As of 1 April 2004 anybody subject to a bankruptcy order will receive an automatic discharge 12 months after the date of the bankruptcy order. there are 2 exceptions to this rule:

1. If the Official Receiver has concluded his administration and there are no matters for concern in the bankruptcy then, on the Official Receiver reporting that fact to the Court, the bankrupt will receive an early discharge.

2. If a bankrupt fails to comply with the proceedings the Court may suspend the discharge, in other words, stop the clock running. If a bankrupt subsequently deals with his bankruptcy the Court may then set the clock running again but the Court may make a Bankruptcy Restrictions Order (see below).

Bankruptcy 'Disabilities'/Offences

A bankrupt may not:

1. Obtain credit in excess of £500 without disclosing his bankruptcy status.

2. Carry on business in a different name.

3. Act as a director/be involved in the management of a limited company without the leave of the Court.

4. Hold certain public offices.

Bankruptcy Restrictions Order

This is something new in the legislation from 1 April 2004 and is similar to a disqualification order against a director of a failed limited company.

A bankruptcy Restrictions Order would make a person subject to the disabilities mentioned above for a fixed period anywhere between 2 and 15 years.
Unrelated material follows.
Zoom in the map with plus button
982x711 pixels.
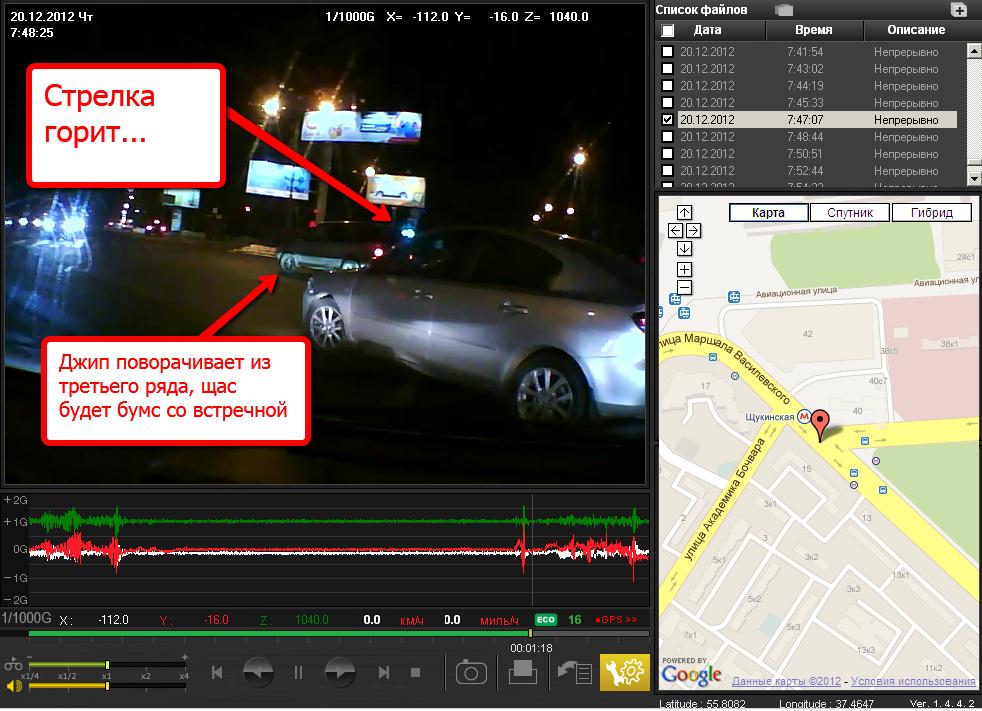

The sort of behaviour that may warrant a Bankruptcy Restrictions Order include:


  • Failing to keep or produce records that would explain a loss of money or property.
  • Giving away assets or selling them at less than their value.
  • Deliberately paying off some creditors in preference to others.
  • Failing to supply goods or services that have been paid for.
  • Carrying on a business knowing that debts could not be paid.
  • Incurring debts without a reasonable chance of repayment.
  • Gambling or making rash speculations or being unreasonably extravagant.
  • Causing debts to increase by neglecting business affairs.
  • Fraud or fraudulent breach of trust.
  • Not co-operating with the Official Receiver or trustee.
  • Being bankrupt twice within a 6-year period.

And finally bank accounts, there is nothing in the insolvency legislation that states that a bankrupt may not have a bank account. Generally speaking, a bank will freeze an account on the making of a bankruptcy order but it is quite possible to open a new bank account, this all depends on the bank's own internal policies.